Akses Surabaya menuju Madura tidak terasa jauh lagi semenjak Jembatan Suramadu menjadi penghubungnya. Sebuah takdir yang tidak bisa ditebak, dua bulan ini saya bermukim di pulau garam yang terkenal memiliki kultur “keras”. Kabupaten Bangkalan menjadi wilayah pengembanan tugas saya. Menjadi dokter hewan di sebuah korporasi yang bergerak di bidang kemitraan perunggasan ayam potong membuat saya harus berkeliling ke kandang-kandang peternak yang bermitra dengan perusahaan dimana saya bekerja.
Sampai pada suatu sore di pertengahan Februari saya mendapati sebuah momen yang di luar konteks pekerjaan saya. Sore itu sekitar pukul 16.30 saya hendak menjalankan sholat Ashar. Saya putuskan, sepulang kunjungan dari dua orang peternak saya mampirkan motor saya ke sebuah masjid yang biasa saya kunjungi.
Sama seperti sore-sore sebelumnya, pelataran masjid tersebut dipenuhi dengan anak-anak kecil bersarung dan berpeci, sedangkan yang perempuan ada yang berkerudung, ada juga yang kerudungnya terlepas karena asyik bercanda dan bermain selepas mengaji sore. Senangnya saya melihat pemandangan seperti ini, seluruh memori masa kecil saat mengaji di dalem Pakdhe Maksum tiba-tiba menyeruak ke permukaan ingatan saya.
Hampir bersamaan dengan saya, ada seorang laki-laki paruh baya menyusul saya ke tempat wudhu. Alhamdulillah, saya membatin, ada yang bisa saya ajak untuk berjamaah Ashar. Kami pun bersamaan menuju ruang utama masjid. Saya persilahkan bapak sederhana tersebut untuk menjadi imam. Beliau mengenakan sarung yang ia bawa di genggaman tangannya, lalu mengeluarkan peci haji dari saku celana 3/4nya.
Assalamu’alaikum warrohmatullah, sebuah salam mengisyaratkan 4 rokaat Ashar telah terlaksana. Saya memilih untuk ke serambi lebih dulu, membuka kotak bekal yang berisi pisang goreng dan beberapa potong brownies kukus.
Bapak paruh baya itu pun membuka obrolan, “Darimana mau kemana?”
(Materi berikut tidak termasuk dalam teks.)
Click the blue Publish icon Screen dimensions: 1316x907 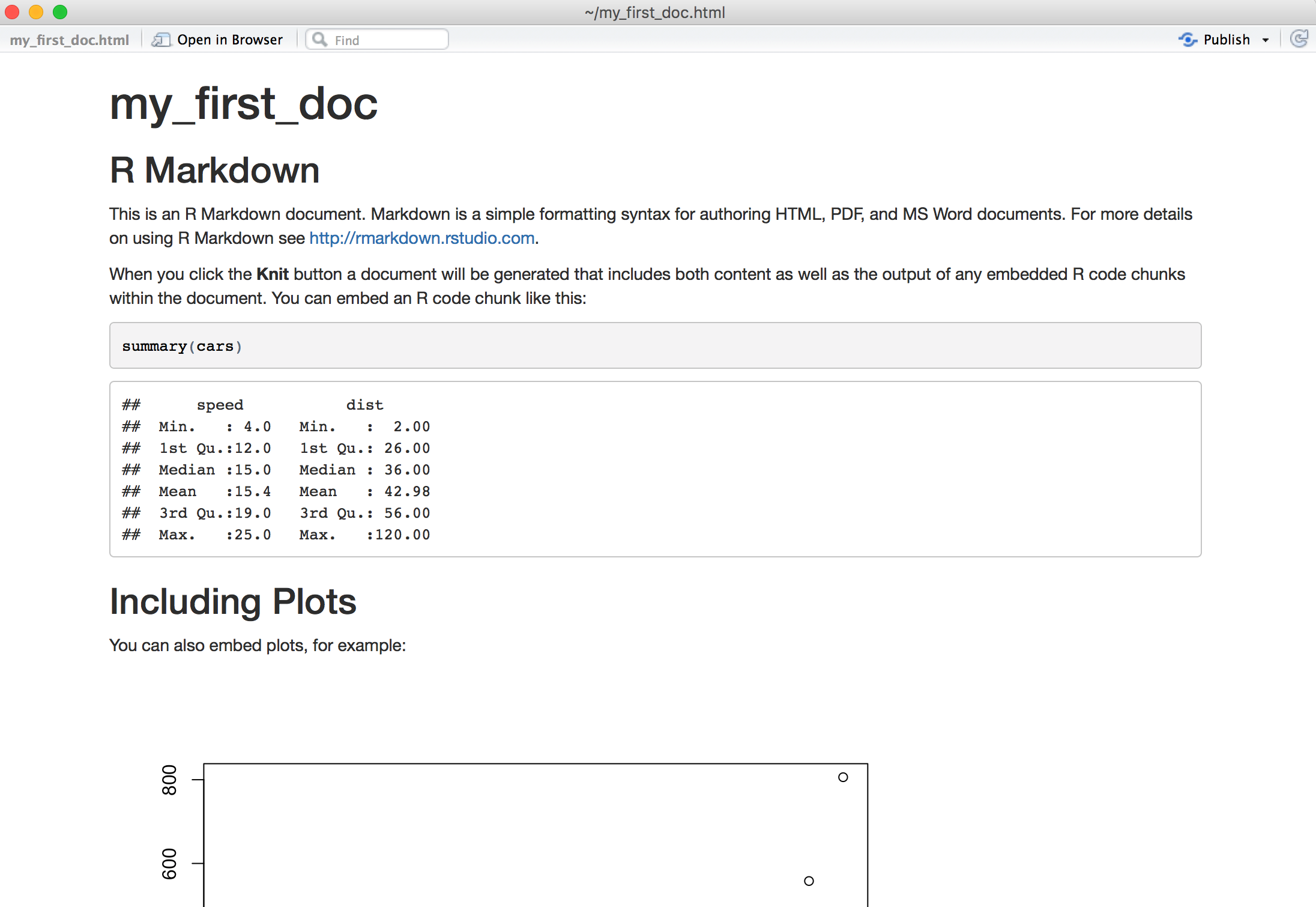tap(1187, 40)
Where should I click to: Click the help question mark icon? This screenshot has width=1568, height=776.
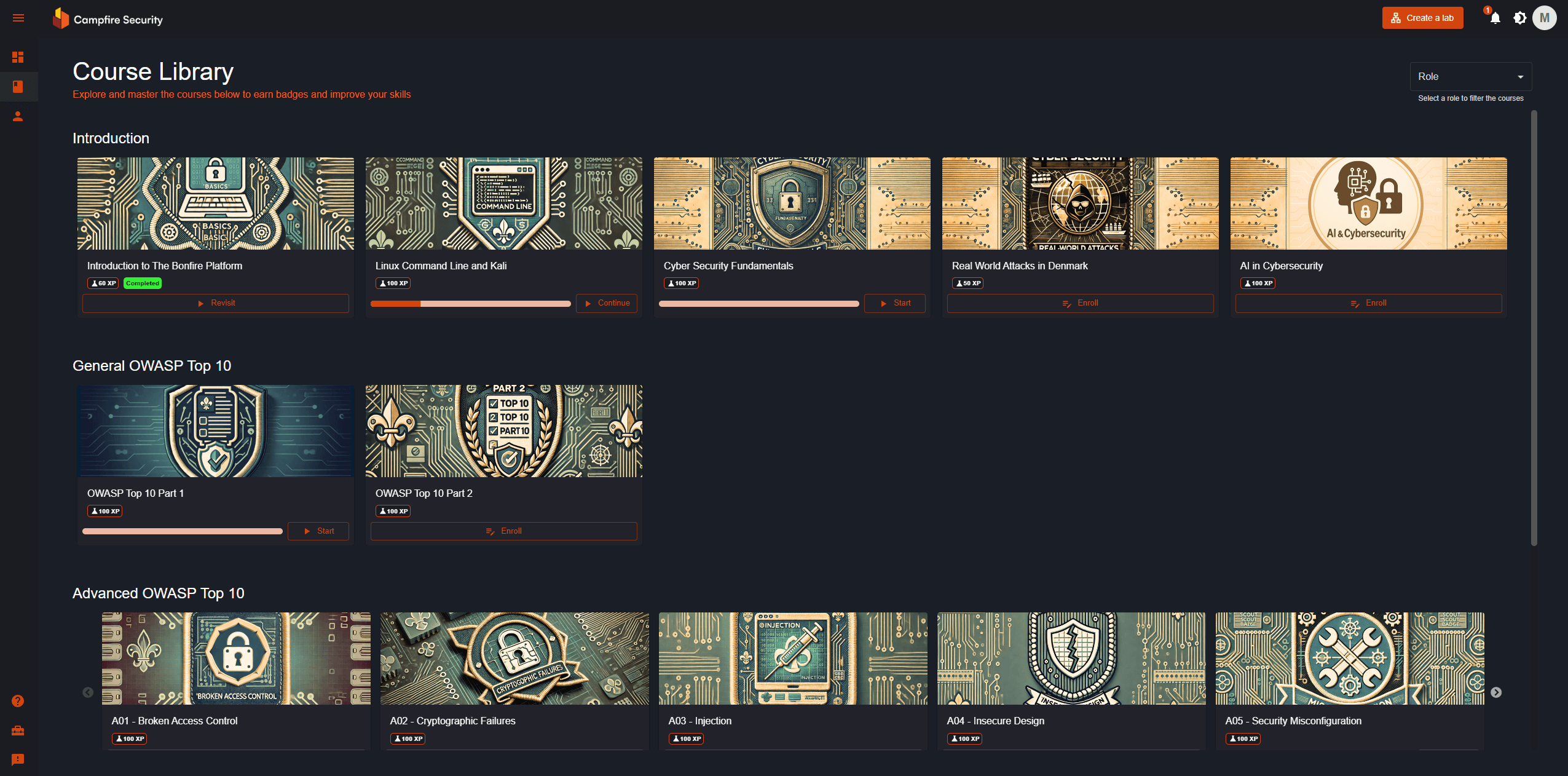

Saya jawab pula apa yang beliau tanyakan lalu saya berbalik tanya, “Kalau Bapak hendak kemana dengan truk dan muatannya?”
Beliau pun menjawab, “Saya dari Lamongan Dek, baru saja kulakan beras lalu mampir ke Surabaya membeli keperluan lainnya untuk saya jual lagi di kios saya.”
“Oh.. jauh ya Pak. Mari Pak, sambil dinikmati ini,” saya menyodorkan bekal saya.
“Terima kasih Dek, maaf saya masih puasa,” jawabnya kebapakan.
Tertegun dan salut, perjalanan jauh yang semestinya sudah mendapatkan keringanan untuk menggabungkan sholat tetapi Bapak ini memilih untuk sholat pada waktunya. Ditambah lagi beliau melaksanakan puasa sunnah yang tak terlihat berat dalam menahan lapar hausnya padahal menempuh perjalanan jauh.
“Saya berdagang Dek, jadi cukup sering perjalanan luar kota jauh ke Jawa untuk membeli atau pun menjual peracangan saya, maklum saya SD saja tidak lulus hehe,” tuturnya ringan.
“Waaah, masak Pak?” seloroh saya tak percaya.
“Iya serius, ini saja saya baru lulus SD karena mengikuti ujian penyetaraan paket A beberapa tahun lalu,” jawabnya ramah.
Hanya sampai disitu perbincangan saya dan bapak paruh baya yang saya yakin beliau pedagang besar, namun ada satu hal yang membuat saya cukup tercengang, beliau mengenakan kaos berwarna krem dengan tulisan di punggung: ‘Peserta Ujian Paket A Kecamatan Ketapang, Kabupaten Sampang 2012.’